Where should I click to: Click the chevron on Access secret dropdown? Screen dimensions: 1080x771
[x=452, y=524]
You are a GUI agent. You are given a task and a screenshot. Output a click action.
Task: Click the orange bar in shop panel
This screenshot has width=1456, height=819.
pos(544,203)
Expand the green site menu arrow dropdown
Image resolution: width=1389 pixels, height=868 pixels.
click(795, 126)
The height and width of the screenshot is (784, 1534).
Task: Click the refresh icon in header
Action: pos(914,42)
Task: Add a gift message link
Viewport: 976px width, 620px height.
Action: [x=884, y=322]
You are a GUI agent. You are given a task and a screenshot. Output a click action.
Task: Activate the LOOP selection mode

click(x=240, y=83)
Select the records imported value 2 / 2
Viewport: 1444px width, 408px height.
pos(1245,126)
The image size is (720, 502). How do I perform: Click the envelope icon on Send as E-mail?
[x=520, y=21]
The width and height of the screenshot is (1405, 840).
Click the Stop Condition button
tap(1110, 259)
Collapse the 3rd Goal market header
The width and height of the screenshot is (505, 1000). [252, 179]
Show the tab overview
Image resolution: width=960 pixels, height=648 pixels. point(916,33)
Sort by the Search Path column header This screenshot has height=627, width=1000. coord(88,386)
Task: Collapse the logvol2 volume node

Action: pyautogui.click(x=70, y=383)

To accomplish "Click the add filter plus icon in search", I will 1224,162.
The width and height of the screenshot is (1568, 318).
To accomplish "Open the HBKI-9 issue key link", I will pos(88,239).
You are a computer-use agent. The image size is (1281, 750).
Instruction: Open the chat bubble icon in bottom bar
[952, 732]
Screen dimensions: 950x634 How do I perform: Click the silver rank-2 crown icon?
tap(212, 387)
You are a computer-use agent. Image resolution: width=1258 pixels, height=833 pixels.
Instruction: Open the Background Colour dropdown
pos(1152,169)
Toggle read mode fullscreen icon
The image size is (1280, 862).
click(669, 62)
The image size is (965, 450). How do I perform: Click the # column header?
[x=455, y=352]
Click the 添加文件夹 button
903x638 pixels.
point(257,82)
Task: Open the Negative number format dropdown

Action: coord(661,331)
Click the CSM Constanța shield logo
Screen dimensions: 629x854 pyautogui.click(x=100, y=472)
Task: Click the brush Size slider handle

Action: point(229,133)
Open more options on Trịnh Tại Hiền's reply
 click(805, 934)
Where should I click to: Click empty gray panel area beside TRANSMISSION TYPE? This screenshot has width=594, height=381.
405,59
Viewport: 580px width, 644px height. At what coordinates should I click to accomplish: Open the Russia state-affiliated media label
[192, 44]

* **TASK OBJECTIVE**
Using the records above, write out exactly the lines between the one holding "Task: Click the orange bar in shop panel" and the one holding "The width and height of the screenshot is (1405, 840).", inclusive; leave everything else out.

* **TASK ANSWER**
Task: Click the orange bar in shop panel
This screenshot has width=1456, height=819.
pos(544,203)
Expand the green site menu arrow dropdown
Image resolution: width=1389 pixels, height=868 pixels.
click(795, 126)
The height and width of the screenshot is (784, 1534).
Task: Click the refresh icon in header
Action: pos(914,42)
Task: Add a gift message link
Viewport: 976px width, 620px height.
Action: [x=884, y=322]
You are a GUI agent. You are given a task and a screenshot. Output a click action.
Task: Activate the LOOP selection mode

click(x=240, y=83)
Select the records imported value 2 / 2
Viewport: 1444px width, 408px height.
pos(1245,126)
The image size is (720, 502). How do I perform: Click the envelope icon on Send as E-mail?
[x=520, y=21]
The width and height of the screenshot is (1405, 840).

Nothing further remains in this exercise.